Source records:
⁂

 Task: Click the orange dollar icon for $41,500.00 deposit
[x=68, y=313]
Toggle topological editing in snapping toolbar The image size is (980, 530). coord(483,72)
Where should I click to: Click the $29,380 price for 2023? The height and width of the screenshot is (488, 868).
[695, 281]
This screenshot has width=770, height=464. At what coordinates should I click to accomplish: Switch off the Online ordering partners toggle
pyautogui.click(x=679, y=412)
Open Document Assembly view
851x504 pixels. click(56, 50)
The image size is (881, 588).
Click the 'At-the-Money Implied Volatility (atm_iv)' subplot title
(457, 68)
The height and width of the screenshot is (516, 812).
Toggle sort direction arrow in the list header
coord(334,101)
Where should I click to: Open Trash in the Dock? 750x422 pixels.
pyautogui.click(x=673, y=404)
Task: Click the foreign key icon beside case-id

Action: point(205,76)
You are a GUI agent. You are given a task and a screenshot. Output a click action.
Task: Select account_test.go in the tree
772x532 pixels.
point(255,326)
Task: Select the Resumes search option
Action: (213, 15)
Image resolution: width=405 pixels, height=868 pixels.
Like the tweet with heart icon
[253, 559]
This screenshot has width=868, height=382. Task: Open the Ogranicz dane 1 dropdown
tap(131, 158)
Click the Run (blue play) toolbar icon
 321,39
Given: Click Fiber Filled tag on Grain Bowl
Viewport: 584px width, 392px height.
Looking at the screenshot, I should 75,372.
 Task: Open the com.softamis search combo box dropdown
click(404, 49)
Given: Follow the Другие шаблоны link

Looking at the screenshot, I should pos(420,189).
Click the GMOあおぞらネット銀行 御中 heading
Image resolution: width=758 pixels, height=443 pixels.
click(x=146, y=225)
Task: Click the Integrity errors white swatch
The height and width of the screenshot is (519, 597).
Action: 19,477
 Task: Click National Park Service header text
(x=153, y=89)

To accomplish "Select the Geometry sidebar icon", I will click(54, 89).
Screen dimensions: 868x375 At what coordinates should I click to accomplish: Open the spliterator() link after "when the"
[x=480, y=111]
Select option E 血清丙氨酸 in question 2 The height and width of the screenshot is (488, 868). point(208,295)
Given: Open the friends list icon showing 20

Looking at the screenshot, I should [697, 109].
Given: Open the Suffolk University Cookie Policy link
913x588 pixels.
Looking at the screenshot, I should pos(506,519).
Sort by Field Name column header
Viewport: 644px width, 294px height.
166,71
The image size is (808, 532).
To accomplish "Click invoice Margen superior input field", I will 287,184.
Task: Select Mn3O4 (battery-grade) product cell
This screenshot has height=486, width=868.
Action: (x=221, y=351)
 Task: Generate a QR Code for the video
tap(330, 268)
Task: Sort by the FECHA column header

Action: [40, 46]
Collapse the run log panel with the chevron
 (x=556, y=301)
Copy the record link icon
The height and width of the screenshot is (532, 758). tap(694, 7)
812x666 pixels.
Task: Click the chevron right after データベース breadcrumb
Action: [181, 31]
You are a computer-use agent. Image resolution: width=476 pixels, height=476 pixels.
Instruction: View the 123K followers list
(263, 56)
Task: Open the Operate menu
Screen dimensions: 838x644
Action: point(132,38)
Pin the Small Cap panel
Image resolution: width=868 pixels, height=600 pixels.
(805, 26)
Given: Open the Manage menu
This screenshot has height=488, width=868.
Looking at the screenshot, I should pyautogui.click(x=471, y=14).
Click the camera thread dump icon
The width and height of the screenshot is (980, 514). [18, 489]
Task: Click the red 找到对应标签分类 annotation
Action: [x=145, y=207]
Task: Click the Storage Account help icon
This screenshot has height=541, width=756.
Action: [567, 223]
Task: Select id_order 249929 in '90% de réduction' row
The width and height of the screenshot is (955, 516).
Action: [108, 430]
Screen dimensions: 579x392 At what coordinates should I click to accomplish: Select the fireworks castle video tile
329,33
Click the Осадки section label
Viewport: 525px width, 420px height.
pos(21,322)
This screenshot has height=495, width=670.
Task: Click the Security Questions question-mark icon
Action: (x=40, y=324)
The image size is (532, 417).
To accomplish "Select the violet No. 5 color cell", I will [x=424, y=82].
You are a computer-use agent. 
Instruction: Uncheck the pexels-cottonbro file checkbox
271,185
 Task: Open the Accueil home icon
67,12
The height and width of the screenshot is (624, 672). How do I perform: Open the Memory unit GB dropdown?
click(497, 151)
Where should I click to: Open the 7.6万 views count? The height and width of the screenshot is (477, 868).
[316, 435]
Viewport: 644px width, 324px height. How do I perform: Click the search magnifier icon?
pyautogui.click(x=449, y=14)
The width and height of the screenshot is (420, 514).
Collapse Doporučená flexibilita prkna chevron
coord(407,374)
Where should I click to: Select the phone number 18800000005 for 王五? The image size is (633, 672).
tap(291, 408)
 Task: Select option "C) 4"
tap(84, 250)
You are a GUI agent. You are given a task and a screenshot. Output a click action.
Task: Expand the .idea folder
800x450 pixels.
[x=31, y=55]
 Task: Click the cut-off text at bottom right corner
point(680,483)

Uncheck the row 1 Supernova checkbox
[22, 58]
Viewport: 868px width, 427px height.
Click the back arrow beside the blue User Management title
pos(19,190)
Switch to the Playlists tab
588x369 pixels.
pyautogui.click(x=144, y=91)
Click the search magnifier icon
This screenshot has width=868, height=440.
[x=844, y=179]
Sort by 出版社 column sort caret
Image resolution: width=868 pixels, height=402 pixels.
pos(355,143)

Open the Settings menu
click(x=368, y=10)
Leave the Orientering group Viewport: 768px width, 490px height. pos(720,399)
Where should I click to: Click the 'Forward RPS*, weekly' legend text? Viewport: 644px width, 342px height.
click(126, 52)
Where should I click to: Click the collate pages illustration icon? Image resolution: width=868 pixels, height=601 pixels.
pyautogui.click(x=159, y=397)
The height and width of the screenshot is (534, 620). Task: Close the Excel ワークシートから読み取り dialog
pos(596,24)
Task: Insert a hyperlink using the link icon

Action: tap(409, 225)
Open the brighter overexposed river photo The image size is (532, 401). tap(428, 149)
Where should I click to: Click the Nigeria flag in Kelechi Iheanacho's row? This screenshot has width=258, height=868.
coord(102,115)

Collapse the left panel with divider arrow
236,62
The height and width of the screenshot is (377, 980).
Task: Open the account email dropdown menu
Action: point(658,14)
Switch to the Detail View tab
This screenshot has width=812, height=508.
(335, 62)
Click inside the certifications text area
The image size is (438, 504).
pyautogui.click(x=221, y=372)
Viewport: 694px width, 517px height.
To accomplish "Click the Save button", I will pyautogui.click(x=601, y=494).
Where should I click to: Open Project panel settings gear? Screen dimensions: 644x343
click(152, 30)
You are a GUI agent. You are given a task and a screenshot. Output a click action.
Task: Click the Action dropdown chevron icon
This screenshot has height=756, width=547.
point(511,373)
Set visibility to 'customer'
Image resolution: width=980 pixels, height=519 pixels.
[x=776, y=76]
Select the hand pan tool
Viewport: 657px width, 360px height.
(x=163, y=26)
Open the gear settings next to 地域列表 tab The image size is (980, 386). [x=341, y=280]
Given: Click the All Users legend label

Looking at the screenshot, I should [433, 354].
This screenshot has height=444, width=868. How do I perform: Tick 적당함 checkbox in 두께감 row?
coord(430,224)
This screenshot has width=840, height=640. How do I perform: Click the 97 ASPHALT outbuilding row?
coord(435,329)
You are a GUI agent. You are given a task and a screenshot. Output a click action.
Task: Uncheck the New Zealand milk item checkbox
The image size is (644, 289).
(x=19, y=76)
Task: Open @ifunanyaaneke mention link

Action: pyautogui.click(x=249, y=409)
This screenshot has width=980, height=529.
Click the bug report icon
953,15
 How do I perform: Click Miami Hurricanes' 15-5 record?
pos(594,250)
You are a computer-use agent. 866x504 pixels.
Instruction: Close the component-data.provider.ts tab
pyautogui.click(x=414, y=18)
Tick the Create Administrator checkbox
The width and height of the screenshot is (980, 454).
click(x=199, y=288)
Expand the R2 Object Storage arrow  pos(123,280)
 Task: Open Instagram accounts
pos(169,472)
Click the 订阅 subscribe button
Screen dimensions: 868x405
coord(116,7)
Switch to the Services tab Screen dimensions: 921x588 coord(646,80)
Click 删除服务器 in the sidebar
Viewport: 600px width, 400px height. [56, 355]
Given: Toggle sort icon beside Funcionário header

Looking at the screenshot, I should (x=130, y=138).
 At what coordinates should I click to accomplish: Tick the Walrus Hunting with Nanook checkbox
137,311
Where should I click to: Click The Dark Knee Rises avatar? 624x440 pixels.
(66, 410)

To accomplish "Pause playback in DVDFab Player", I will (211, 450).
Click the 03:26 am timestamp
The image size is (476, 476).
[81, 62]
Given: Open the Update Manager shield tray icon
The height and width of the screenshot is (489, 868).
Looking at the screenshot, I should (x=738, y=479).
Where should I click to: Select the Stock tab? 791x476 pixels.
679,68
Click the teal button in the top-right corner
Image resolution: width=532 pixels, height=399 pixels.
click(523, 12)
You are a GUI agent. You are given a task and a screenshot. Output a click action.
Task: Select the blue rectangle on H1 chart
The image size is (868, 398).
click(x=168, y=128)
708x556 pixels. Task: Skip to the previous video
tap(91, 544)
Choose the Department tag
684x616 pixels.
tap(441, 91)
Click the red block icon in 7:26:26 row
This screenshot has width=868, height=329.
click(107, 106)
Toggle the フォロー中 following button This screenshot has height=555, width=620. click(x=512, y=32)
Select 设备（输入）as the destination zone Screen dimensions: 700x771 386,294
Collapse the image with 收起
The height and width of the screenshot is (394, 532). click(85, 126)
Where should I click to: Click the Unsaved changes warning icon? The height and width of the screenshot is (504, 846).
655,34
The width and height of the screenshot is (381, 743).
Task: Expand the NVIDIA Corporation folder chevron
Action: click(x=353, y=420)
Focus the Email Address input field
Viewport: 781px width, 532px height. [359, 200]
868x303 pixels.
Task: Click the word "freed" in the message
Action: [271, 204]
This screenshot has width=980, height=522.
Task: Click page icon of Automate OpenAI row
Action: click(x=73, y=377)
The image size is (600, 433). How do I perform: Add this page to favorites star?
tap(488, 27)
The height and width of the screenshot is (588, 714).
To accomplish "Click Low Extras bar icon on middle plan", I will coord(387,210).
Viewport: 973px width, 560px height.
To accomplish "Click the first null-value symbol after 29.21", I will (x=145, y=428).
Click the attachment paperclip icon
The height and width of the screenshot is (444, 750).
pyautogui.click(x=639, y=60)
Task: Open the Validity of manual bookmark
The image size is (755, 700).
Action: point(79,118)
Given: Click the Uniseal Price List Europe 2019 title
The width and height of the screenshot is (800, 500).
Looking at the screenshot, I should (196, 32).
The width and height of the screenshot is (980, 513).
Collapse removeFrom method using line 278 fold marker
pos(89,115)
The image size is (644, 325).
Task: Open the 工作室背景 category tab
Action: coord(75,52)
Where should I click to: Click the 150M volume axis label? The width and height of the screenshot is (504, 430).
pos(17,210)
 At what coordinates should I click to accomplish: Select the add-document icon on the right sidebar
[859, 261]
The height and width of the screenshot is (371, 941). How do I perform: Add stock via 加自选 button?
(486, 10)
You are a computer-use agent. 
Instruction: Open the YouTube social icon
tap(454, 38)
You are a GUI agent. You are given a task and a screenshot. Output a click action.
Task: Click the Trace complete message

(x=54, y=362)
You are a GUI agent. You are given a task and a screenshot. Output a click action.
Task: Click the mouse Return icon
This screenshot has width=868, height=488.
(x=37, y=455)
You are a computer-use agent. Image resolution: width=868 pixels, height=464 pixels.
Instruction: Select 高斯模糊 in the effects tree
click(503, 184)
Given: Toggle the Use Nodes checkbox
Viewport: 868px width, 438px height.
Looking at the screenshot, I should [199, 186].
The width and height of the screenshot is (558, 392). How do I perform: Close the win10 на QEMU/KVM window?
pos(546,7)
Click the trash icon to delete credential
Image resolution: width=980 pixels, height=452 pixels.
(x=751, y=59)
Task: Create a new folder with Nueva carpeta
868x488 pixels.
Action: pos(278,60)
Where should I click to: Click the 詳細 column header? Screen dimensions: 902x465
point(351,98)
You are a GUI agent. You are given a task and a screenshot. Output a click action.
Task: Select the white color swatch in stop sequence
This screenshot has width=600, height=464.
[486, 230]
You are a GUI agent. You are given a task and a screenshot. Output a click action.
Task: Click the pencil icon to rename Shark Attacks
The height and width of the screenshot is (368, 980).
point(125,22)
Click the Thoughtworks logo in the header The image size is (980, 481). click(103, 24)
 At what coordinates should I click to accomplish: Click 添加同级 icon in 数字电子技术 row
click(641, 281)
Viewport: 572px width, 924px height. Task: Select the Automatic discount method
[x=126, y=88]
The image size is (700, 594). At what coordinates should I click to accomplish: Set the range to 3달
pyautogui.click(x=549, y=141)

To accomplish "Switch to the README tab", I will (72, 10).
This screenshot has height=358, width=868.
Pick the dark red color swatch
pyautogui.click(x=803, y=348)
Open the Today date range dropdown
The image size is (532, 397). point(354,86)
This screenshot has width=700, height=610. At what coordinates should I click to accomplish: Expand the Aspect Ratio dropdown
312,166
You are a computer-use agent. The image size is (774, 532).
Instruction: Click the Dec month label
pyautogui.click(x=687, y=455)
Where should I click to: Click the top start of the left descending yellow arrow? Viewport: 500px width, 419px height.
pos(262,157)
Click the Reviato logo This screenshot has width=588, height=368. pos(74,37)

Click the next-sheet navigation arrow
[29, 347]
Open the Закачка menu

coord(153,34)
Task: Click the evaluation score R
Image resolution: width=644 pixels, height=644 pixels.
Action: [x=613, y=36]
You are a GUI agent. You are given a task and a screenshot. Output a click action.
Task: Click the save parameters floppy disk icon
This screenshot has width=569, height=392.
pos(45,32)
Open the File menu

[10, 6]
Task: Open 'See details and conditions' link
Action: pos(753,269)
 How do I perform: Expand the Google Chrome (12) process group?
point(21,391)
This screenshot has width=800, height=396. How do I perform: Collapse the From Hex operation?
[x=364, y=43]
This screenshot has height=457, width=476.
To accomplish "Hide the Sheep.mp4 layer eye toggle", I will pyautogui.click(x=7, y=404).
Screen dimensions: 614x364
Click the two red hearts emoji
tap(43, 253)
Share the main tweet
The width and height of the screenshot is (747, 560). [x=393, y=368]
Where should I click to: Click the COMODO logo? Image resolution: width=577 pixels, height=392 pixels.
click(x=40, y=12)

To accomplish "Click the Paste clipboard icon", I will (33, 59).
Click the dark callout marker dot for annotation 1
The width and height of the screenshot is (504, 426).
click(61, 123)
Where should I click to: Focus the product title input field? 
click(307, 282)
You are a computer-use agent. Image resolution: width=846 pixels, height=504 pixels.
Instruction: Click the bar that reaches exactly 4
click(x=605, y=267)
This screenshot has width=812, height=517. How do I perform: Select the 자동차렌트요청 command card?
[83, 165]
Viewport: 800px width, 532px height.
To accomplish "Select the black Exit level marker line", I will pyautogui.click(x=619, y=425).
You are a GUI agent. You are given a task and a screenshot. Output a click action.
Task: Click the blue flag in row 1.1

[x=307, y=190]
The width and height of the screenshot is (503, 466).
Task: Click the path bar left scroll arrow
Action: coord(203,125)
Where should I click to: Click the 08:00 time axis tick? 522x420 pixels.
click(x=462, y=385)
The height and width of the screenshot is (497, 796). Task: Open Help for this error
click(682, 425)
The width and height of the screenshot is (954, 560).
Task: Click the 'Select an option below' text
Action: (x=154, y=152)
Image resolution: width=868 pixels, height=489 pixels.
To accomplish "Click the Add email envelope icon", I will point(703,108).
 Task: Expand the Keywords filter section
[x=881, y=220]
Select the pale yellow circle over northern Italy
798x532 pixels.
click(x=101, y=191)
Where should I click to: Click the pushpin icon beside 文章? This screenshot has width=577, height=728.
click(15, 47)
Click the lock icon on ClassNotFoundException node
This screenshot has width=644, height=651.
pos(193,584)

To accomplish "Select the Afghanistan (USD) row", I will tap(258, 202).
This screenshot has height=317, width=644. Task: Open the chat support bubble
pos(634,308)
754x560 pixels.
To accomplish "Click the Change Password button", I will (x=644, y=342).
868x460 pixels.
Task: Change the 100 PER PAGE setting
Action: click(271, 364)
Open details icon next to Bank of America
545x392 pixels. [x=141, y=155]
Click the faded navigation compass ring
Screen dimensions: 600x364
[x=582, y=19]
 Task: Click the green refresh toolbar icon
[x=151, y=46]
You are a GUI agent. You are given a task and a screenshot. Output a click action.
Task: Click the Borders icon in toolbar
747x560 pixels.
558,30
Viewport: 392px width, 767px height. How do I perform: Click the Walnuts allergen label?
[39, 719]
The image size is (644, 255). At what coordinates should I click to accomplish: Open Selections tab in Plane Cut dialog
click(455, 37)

⁂

Task to carry out: The word "cell" occurs in some lines of the data above; report how many such lines there are, with no other words.

Response to this task: 2